--- SOURCE INFORMATION ---

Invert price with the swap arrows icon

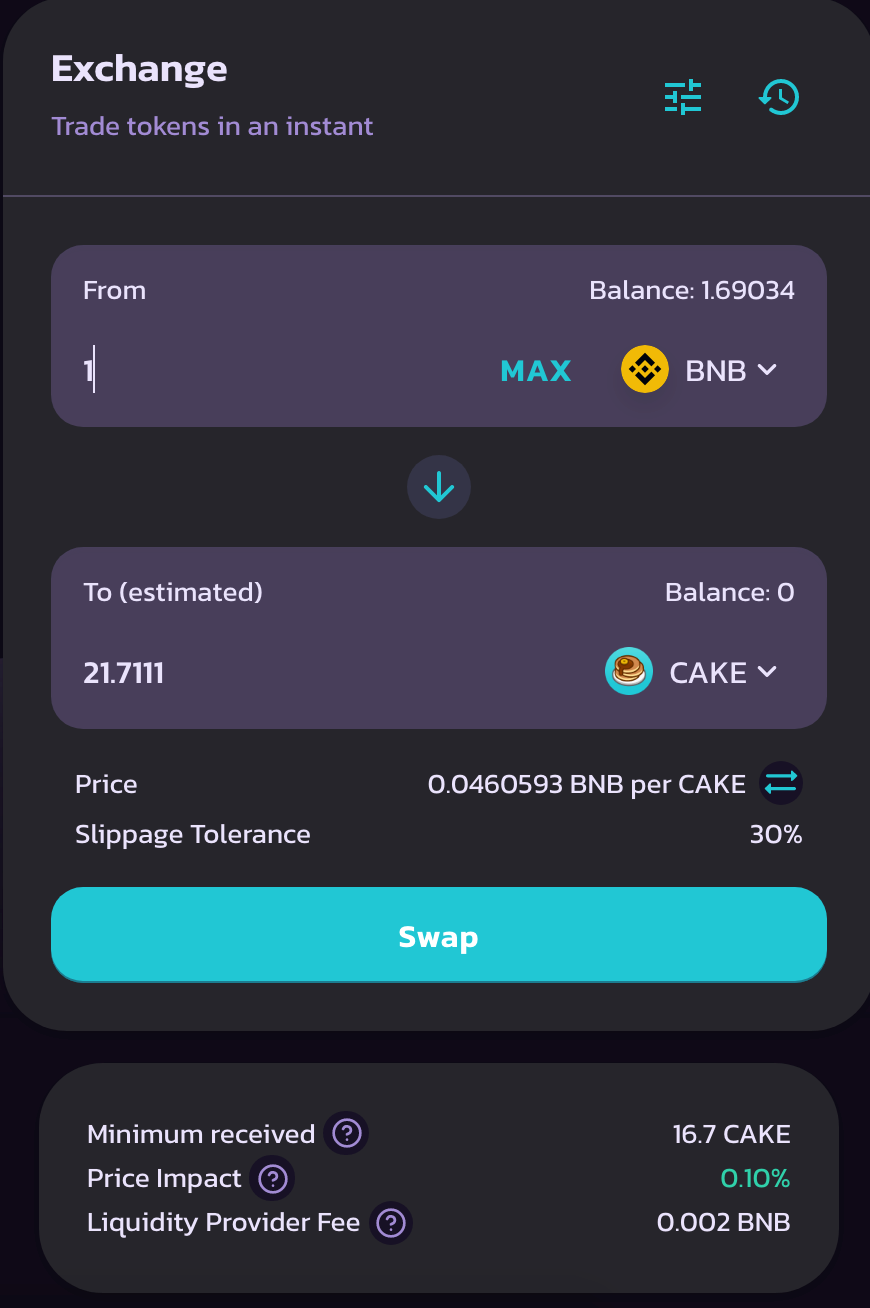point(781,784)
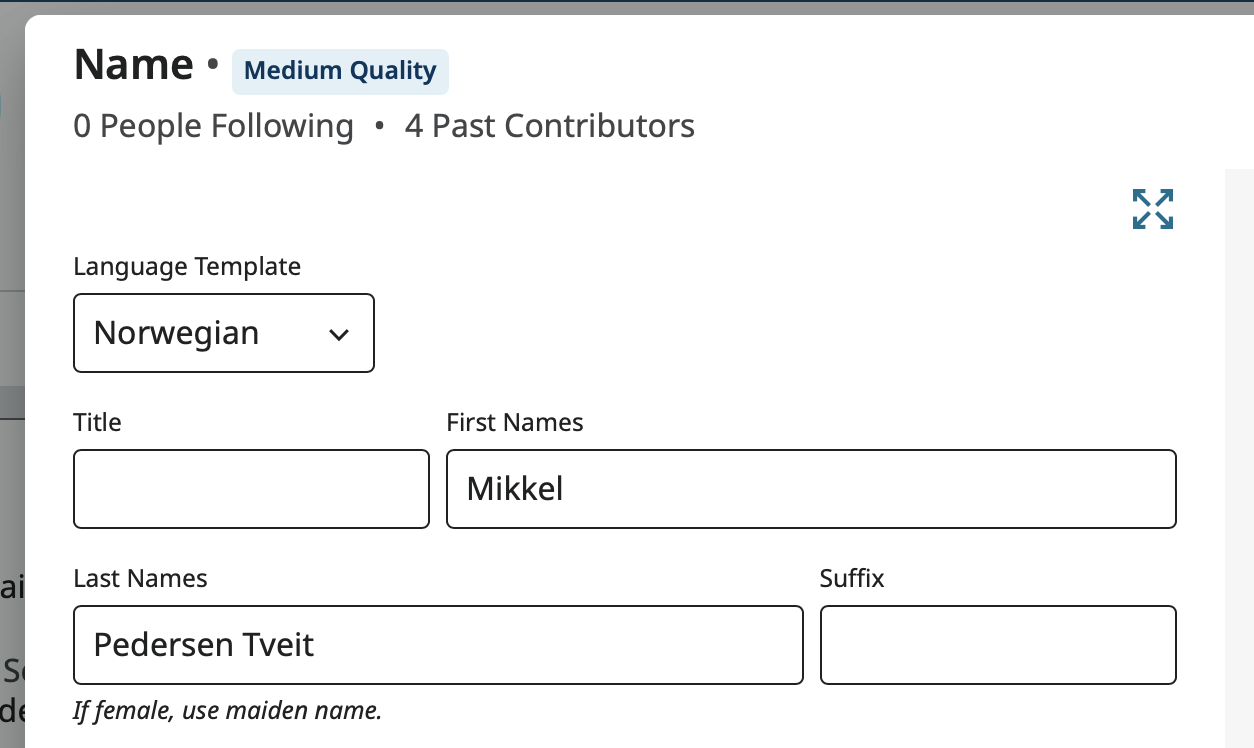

...

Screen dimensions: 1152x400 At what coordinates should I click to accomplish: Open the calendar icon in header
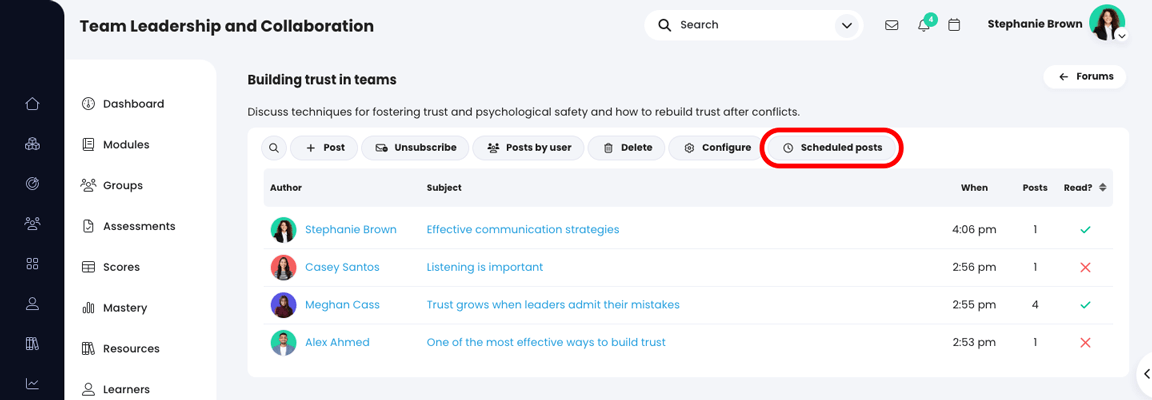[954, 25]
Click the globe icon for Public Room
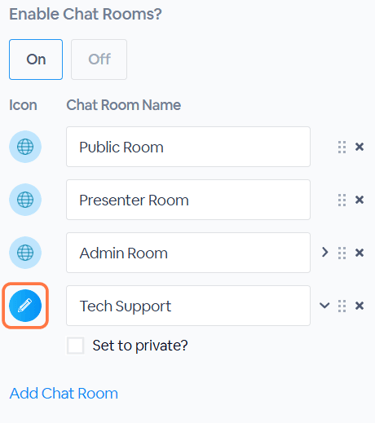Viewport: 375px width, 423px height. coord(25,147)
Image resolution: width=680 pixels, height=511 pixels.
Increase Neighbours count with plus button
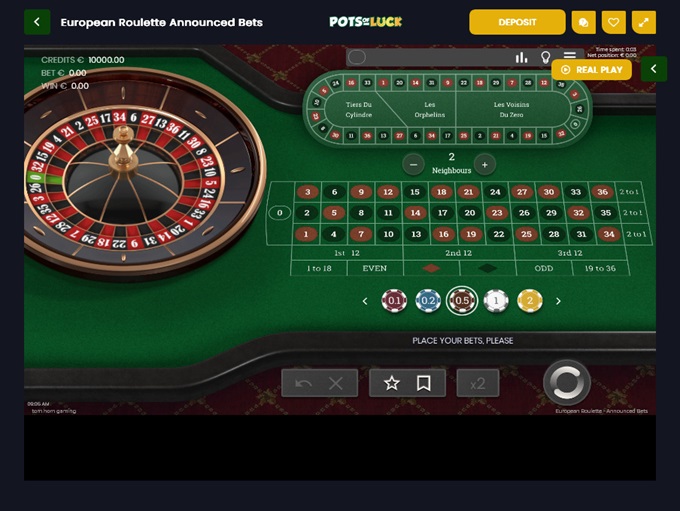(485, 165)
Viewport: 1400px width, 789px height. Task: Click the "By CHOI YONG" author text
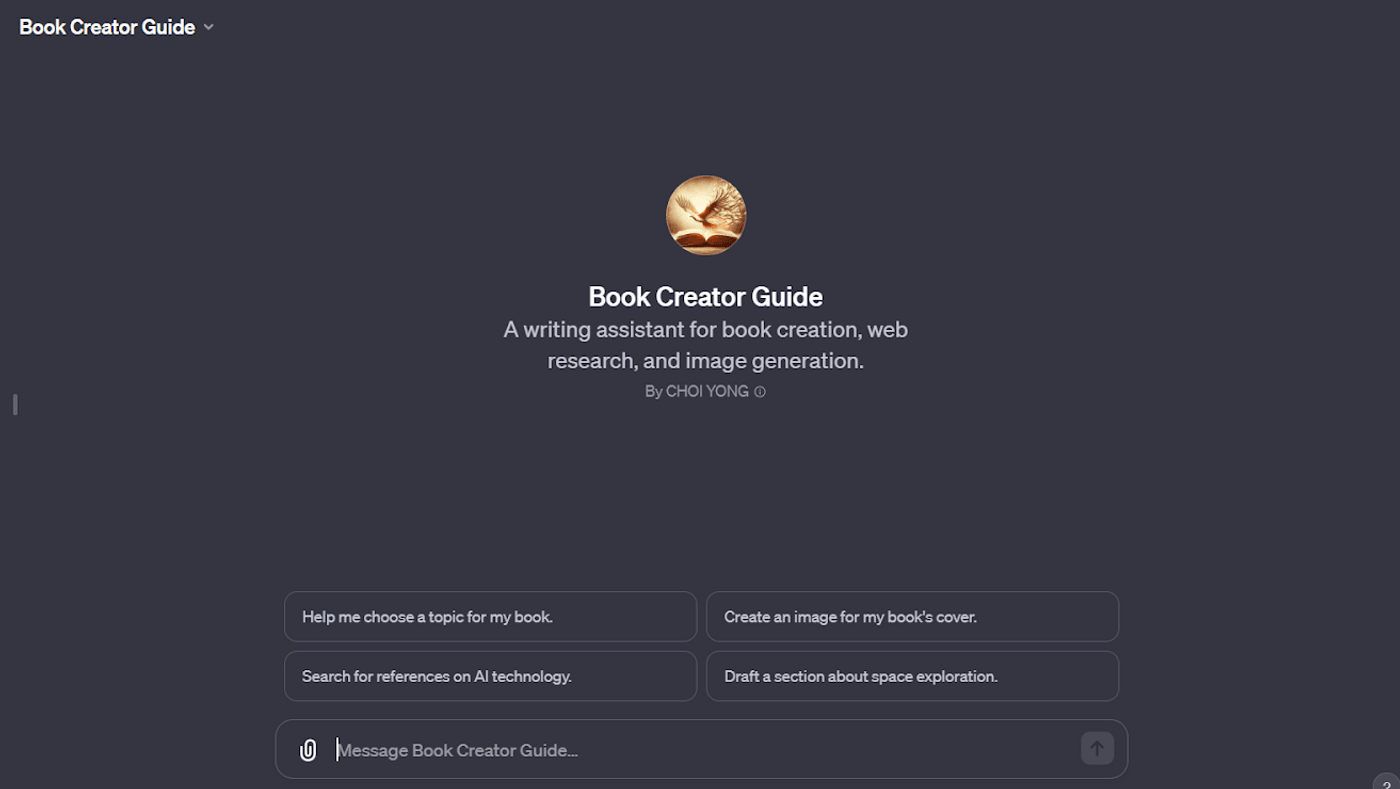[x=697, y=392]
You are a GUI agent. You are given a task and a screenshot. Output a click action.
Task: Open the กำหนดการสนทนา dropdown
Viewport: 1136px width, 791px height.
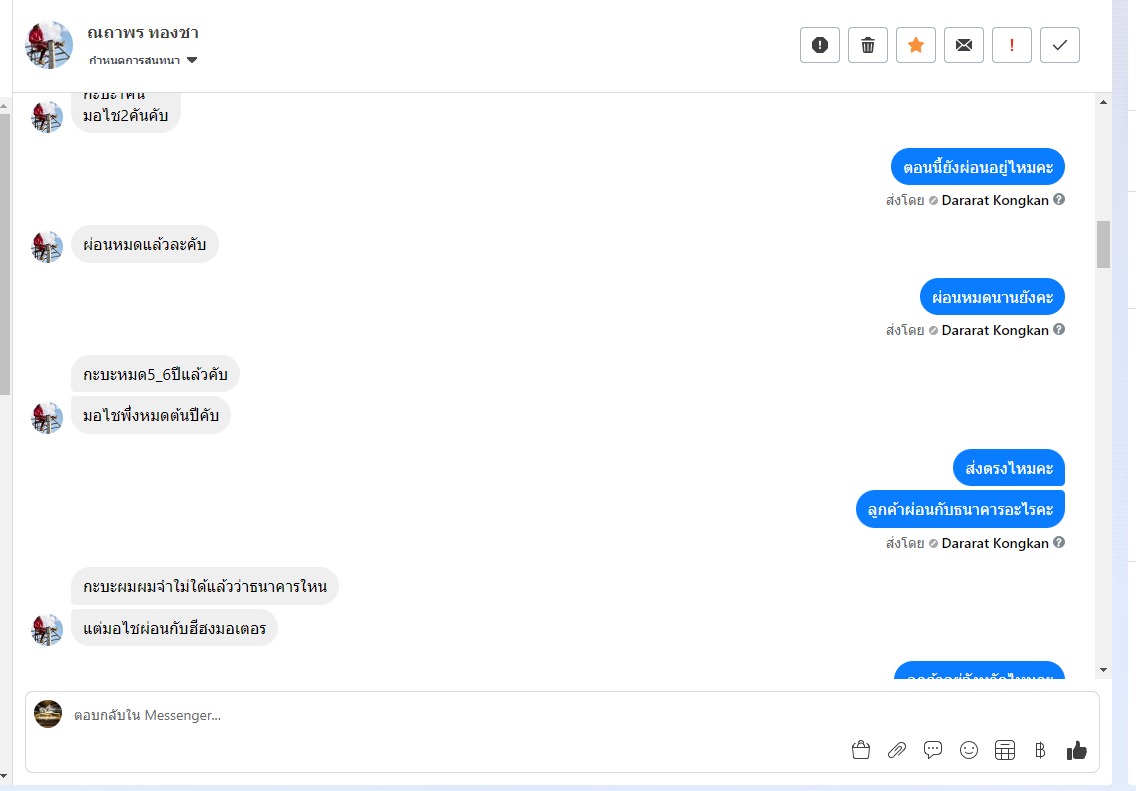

---

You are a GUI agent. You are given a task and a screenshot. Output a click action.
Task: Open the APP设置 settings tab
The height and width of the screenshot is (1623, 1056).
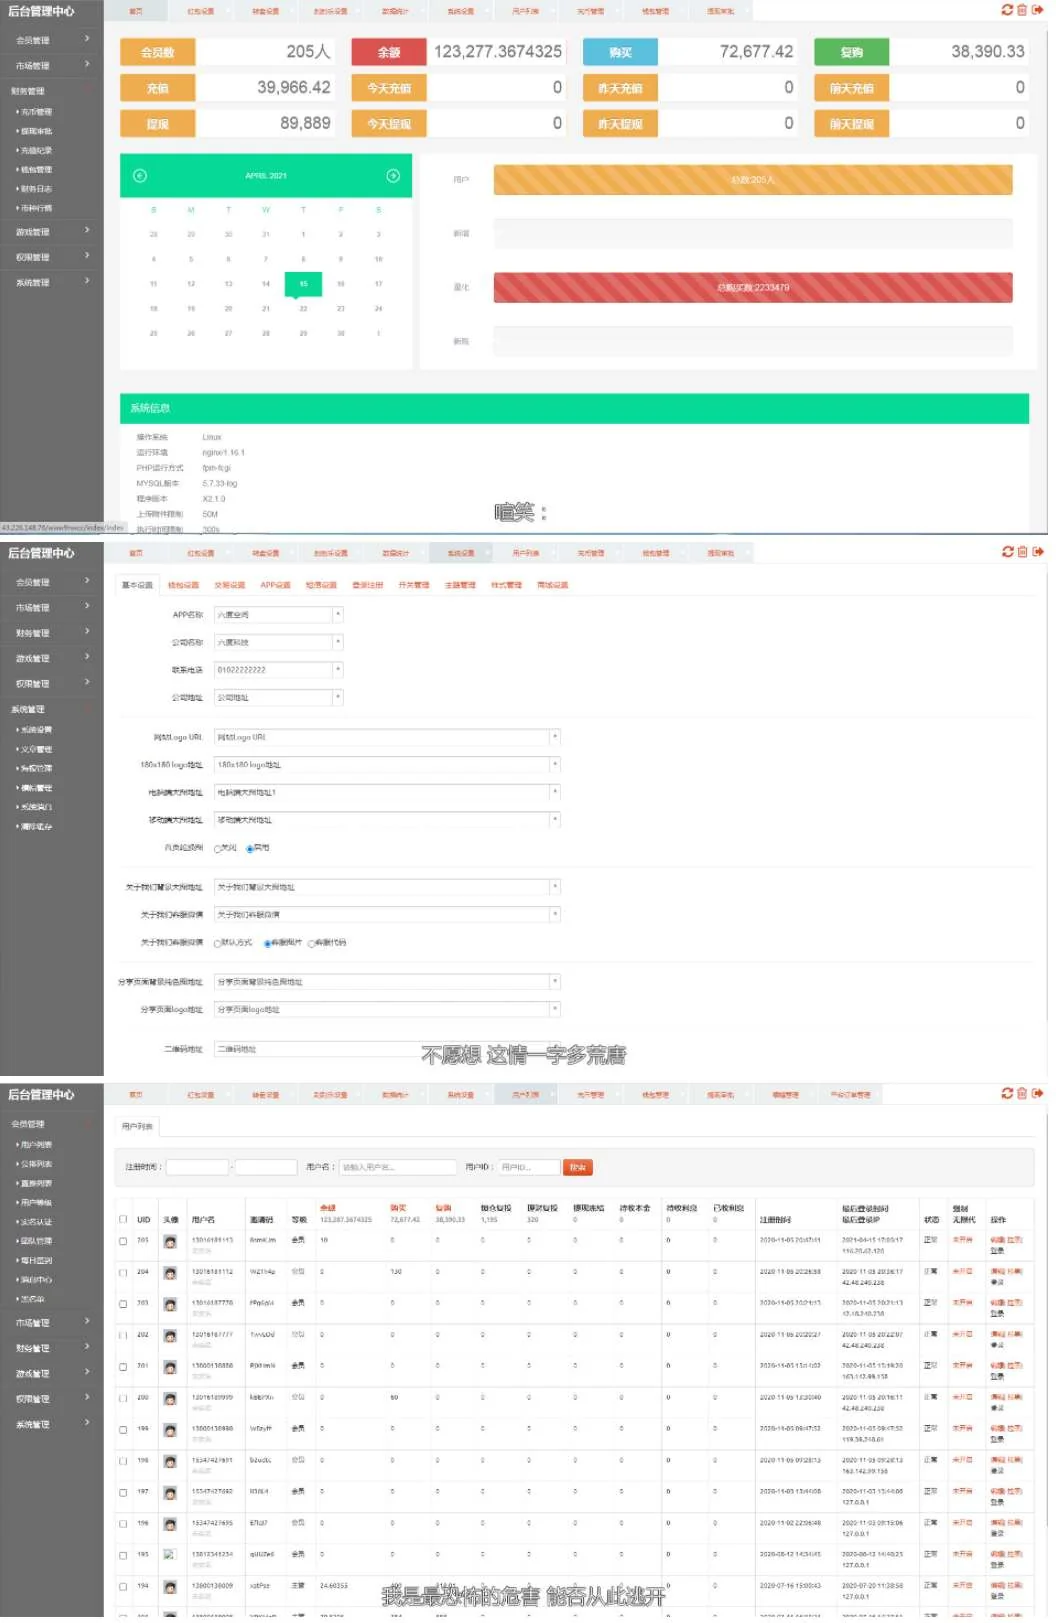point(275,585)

--- WORK TO COMPLETE ---
Copy out exactly the material that runs from the line with "Image resolution: width=680" to the line with "Viewport: 1136px width, 791px height.", ends included, and leave the pictures behind.

--- ANSWER SPACE ---
Image resolution: width=680 pixels, height=511 pixels.
Increase Neighbours count with plus button
(485, 165)
Viewport: 1400px width, 789px height. Task: Click the "By CHOI YONG" author text
[x=697, y=392]
You are a GUI agent. You are given a task and a screenshot. Output a click action.
Task: Open the กำหนดการสนทนา dropdown
Viewport: 1136px width, 791px height.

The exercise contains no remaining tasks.